start MATERIAL PROVIDED
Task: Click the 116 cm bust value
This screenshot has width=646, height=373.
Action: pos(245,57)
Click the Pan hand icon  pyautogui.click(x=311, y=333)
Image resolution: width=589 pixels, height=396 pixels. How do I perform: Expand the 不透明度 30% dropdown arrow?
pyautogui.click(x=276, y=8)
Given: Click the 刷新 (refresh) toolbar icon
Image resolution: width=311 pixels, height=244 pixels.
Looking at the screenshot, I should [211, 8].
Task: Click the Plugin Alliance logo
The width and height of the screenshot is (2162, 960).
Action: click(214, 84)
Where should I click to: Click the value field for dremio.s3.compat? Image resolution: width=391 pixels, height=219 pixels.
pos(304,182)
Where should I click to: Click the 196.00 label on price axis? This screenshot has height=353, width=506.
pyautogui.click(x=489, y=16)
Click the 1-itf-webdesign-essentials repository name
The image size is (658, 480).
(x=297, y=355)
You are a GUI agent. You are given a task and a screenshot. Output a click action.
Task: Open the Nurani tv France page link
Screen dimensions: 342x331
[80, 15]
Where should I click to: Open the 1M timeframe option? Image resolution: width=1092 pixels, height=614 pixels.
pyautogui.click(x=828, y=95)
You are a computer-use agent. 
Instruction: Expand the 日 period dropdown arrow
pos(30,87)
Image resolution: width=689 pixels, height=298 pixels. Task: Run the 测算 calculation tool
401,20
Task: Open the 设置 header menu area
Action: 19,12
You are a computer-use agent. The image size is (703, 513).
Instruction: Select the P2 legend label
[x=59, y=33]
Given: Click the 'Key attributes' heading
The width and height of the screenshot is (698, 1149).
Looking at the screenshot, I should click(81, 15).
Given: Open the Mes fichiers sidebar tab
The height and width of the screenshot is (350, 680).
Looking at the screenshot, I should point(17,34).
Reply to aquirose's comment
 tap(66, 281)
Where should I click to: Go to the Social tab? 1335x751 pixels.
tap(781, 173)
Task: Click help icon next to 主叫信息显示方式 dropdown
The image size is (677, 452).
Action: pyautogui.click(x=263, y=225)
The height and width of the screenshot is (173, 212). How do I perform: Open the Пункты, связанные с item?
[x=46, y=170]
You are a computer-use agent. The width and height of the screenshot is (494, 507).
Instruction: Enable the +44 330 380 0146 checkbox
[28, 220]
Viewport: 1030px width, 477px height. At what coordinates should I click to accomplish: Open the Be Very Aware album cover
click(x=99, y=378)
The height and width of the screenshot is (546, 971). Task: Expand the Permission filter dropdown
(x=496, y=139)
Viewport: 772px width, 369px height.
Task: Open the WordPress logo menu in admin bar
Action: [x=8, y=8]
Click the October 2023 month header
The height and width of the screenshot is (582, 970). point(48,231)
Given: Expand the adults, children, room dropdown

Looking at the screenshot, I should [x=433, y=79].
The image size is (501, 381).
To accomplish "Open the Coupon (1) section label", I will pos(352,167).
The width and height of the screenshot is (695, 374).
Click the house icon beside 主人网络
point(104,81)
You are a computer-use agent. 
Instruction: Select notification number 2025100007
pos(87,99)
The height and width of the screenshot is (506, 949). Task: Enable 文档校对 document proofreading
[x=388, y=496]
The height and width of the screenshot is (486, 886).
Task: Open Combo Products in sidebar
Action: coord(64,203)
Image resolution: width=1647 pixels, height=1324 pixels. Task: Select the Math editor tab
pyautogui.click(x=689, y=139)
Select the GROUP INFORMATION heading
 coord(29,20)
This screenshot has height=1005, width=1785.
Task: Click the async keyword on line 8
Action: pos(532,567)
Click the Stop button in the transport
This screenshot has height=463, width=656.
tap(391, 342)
end MATERIAL PROVIDED
WORK INSTRUCTIONS: Please transcribe the lines of the listing above exactly, starting at the line that contains "The width and height of the screenshot is (695, 374)." and ending at the line that contains "pyautogui.click(x=689, y=139)", both included.

FULL ANSWER:
The width and height of the screenshot is (695, 374).
Click the house icon beside 主人网络
point(104,81)
You are a computer-use agent. 
Instruction: Select notification number 2025100007
pos(87,99)
The height and width of the screenshot is (506, 949). Task: Enable 文档校对 document proofreading
[x=388, y=496]
The height and width of the screenshot is (486, 886).
Task: Open Combo Products in sidebar
Action: coord(64,203)
Image resolution: width=1647 pixels, height=1324 pixels. Task: Select the Math editor tab
pyautogui.click(x=689, y=139)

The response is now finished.